Whether we are talking writing code or launching a space shuttle, when quality takes second place to speed (which is a very common mistake) bad things happen. When we are talking about a tool that can write code at computer speed, the sheer number of problems created could end up causing a QC process, particularly one done by a human, to fail to identify a critical problem that could result in a catastrophic outcome.

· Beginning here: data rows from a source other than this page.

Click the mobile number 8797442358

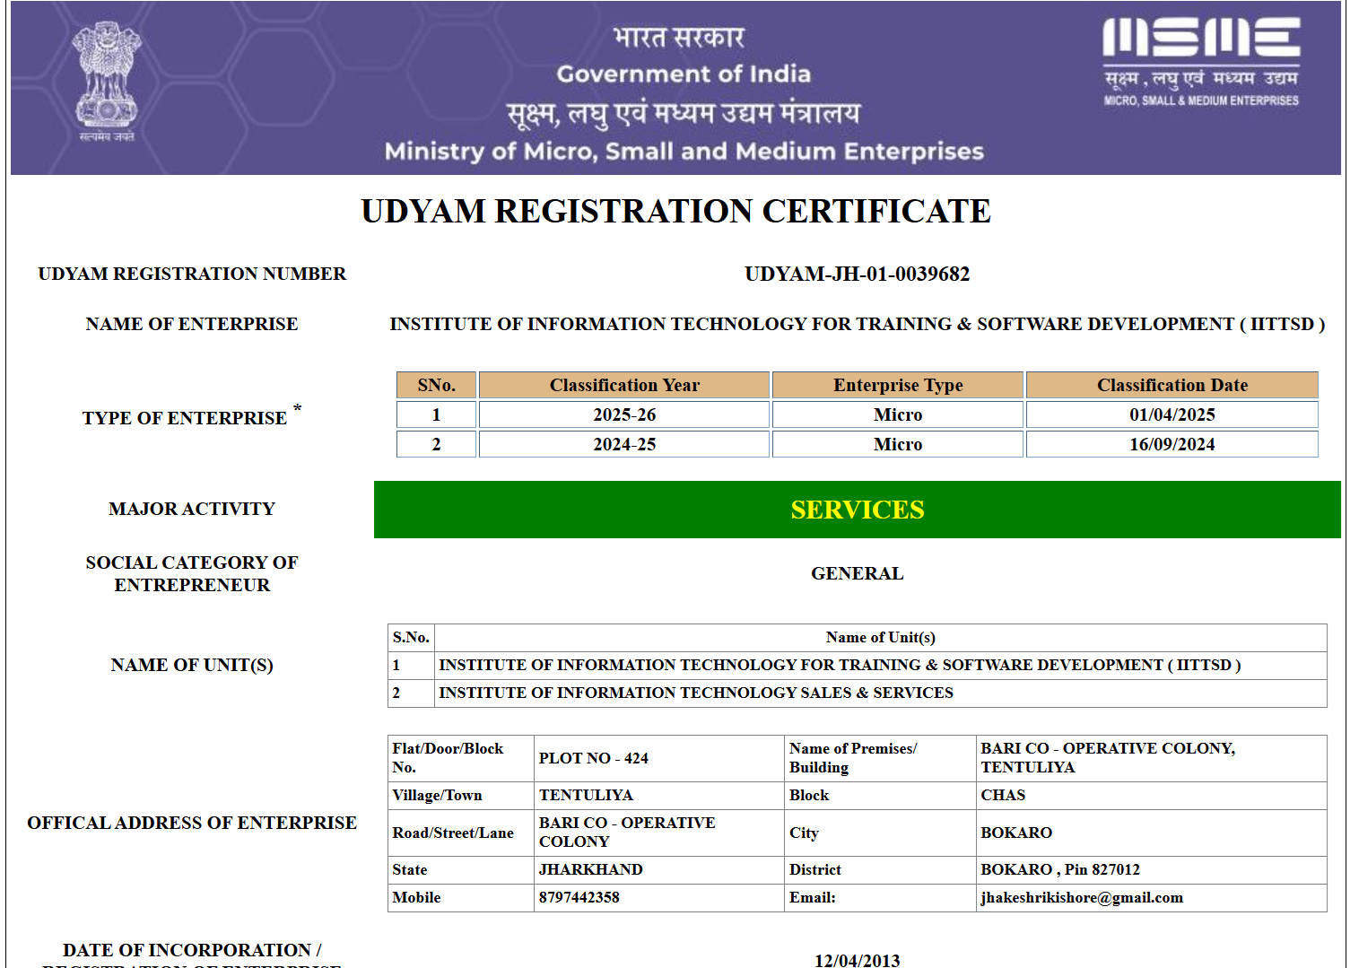click(x=579, y=898)
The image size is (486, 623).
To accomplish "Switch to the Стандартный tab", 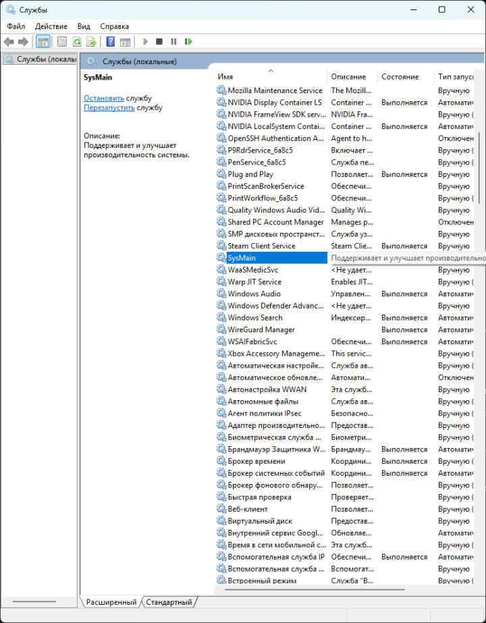I will pos(169,602).
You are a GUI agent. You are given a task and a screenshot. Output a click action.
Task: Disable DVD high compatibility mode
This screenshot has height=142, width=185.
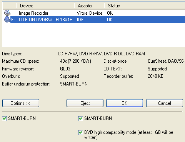(80, 132)
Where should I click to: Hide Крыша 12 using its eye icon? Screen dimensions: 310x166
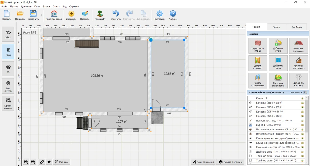(302, 98)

As a result, the release of what feels like an early Beta product is resulting in people not trusting Copilot and not trusting Microsoft overall. Microsoft overpromised what its tool can do, and then underdelivered against that promise. Now, given how comparatively well the later version of ChatGPT did, I expect Copilot will significantly improve as soon as these core benefits transfer from OpenAI into Microsoft, particularly since OpenAI has significantly recently improved its own QC capabilities. (This was after its unfortunate decision to terminate its long-term risk team).
Wrapping Up:
The problem is not just Copilot. The industry, with IBM as a significant exception, has excessively focused on productivity and has not focused enough on assuring quality. The result has been an increasingly poor customer experience which has undoubtedly been damaging not only Microsoft’s brand but faith in AI in general.
This highlights the problem we should be focusing AI on, which is decision support, because a far too common problem is the bad decision to release products before they are ready. This is a case in point because by the end of the year, the product will be ready for release. Had Microsoft simply released this as beta and focused on those used to beta product use, the brand damage would have been reduced, and it would be far less likely that people would reject AI.
Quality and decision support should be the initial focus of AI, not productivity. That way, we can keep bad decisions and low-quality AIs from proliferating at unmanageable levels. And this again highlights the recurring problem of overpromising and underdelivering.